Uncertainty regarding the length and severity of the pandemic also drove a record number of companies to position themselves to raise capital.
Almost 850 companies last year filed shelf registrations, a jump of almost 40% from 2019, according to Audit Analytics data. This year, the almost 60 registrations filed in January represent a 44% jump from the same time last year. More companies could jump on the trend if stock valuations stay high.
Right time to file
In Accelerate Diagnostic's case, the Tucson, Arizona-based company boasted some good news in the third quarter last year when it entered into a partnership with a company called BioCheck to offer an FDA-approved rapid COVID-19 antibody test.
In its preliminary end-of-year earnings report, the company was on track to post more than $11 million in revenue, up from just over $9 million the previous year, and close the year with about $100 million in cash.

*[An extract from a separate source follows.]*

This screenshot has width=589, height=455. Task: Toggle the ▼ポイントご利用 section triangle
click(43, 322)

"We were pleased with the improvement in our go-live execution over the course of the year, which drove a material increase in our live instruments in the fourth quarter and contributed to a 63% increase in our revenue-generating installed base in 2020," Jack Phillips, the company's CEO, said in the earnings release.
In its January 27 shelf filing, the company sought the flexibility to raise up to $150 million, according to the S-3 form. It paid a modest $16,365 to file with the SEC.

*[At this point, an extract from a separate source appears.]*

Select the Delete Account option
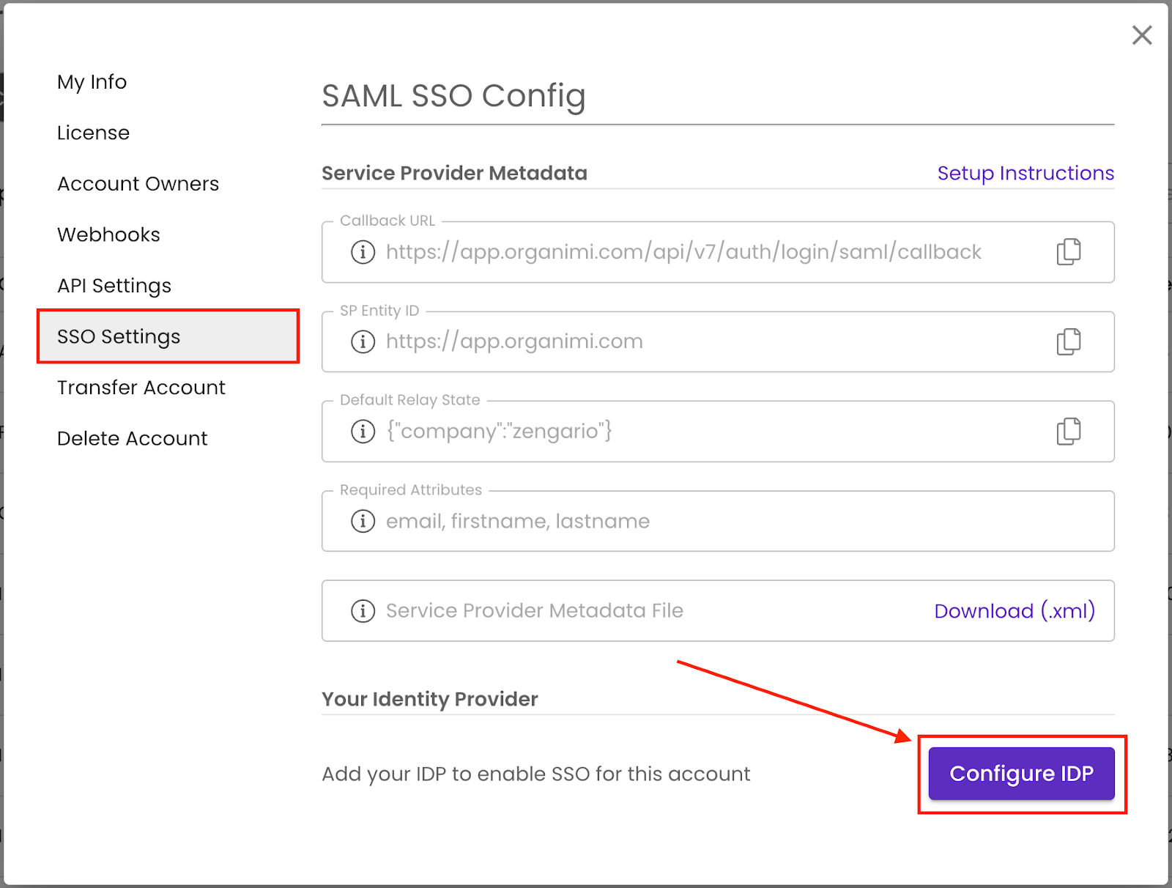Viewport: 1172px width, 888px height. 132,438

As is common with these filings, the company didn't specify what it would use the money for, or even if it would go to market with an offering, since flexibility is the hallmark of the tactic.
"The shelf offering filing gives the company the right to control the process," Malde said.
The SEC gives companies three years to decide what to do. If they don't do anything after that period, they can roll the filing over.
For the typical company, the question isn't whether to go to market but rather when, and for how much, and whether to go for the full amount or space offerings out over time. And it's not just stock offerings. In a mixed offering, the company can also issue securities for options, warrants, rights and convertible bonds.
However companies do it, administrative costs are kept to a minimum. Instead of having to file all of the documents accompanying the S-1, which is required when the company initially goes public, they can just reference these documents, making the exercise relatively paperwork friendly.
"Form S-3 requires the disclosure of less information, which can lower the costs and time associated with the preparation of the registration statement," said Kenneth Bart, an attorney with Ward and Smith.
The tactic comes without a downside, though. Investors often view a filing as a negative, a sign that the company needs money and that, as with any offering, investor dilution is around the corner.
Scott Haralson, CFO of Spirit Airlines, a company hit hard by the pandemic-related drop in travel and that had filed a shelf registration in 2018, faced the dilution question when the company went to market to raise capital last year, as the scope of the pandemic was coming clear.
"It [was] dilutive to the shareholder, which we thought long and hard about," Haralson said of the stock offering. "We made sure we had enough capital to succeed, and come out of this with a healthy balance sheet... That was a tough pill to swallow, [but] at the end of the day, it was the right thing to do."
Because of the potential for a negative assessment, it's not uncommon for share prices to drop after a shelf filing, and that's what happened in Accelerated Diagnostic's case. Its price per share dropped from $15 on January 27 to $10.33 the next day. It's been climbing back up since, reaching $12.19 on February 5.
But the negative hit could be viewed as a small price to pay for the flexibility it gives companies to act quickly down the road as the market becomes favorable.